Exercise objective
Copy every record exactly, leaving the pictures out.

Data listing
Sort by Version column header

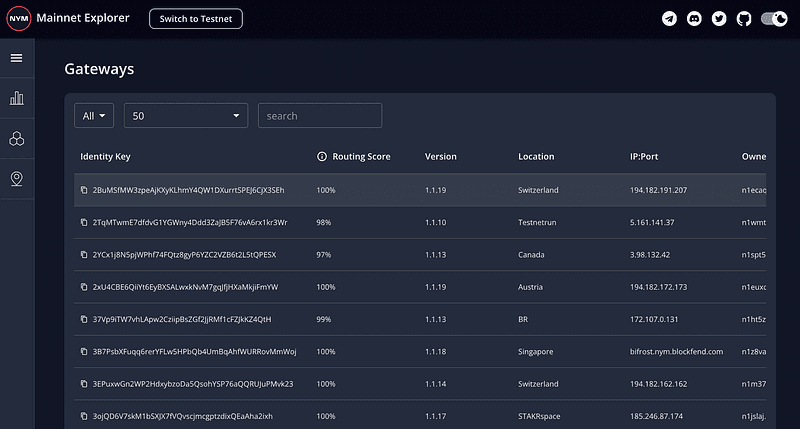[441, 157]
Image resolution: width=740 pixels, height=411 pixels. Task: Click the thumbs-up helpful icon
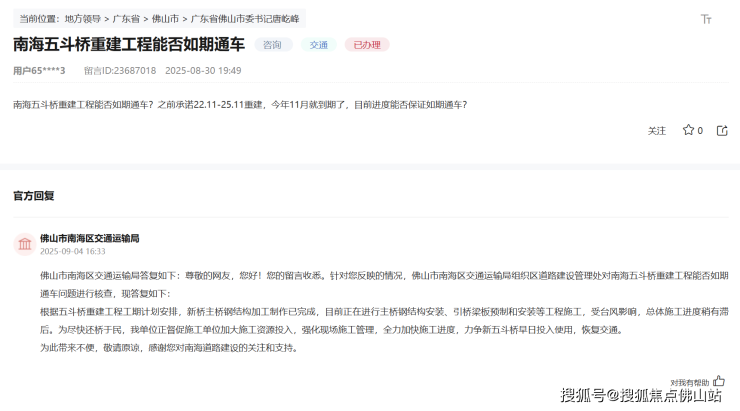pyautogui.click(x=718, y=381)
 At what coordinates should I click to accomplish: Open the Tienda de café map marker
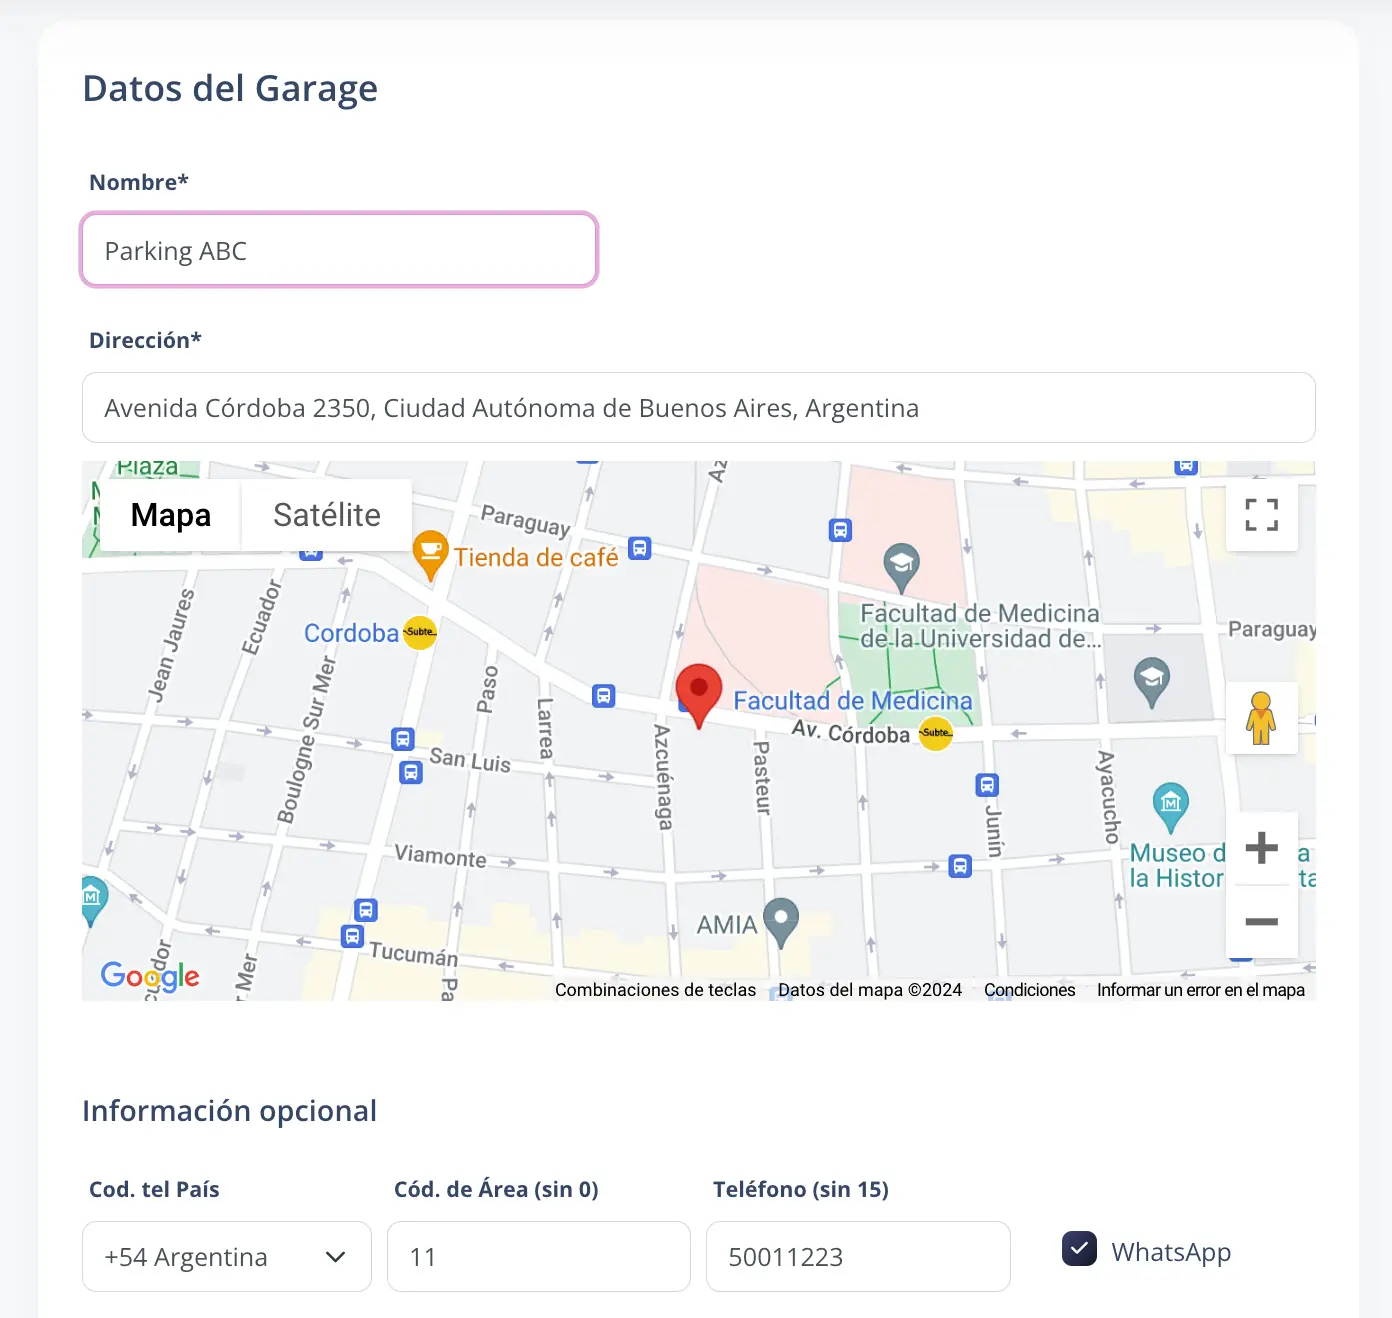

Exercise result
Sort by Version column header

[441, 157]
Image resolution: width=740 pixels, height=411 pixels. Task: Click the thumbs-up helpful icon
pyautogui.click(x=718, y=381)
 At what coordinates should I click to accomplish: Open the Tienda de café map marker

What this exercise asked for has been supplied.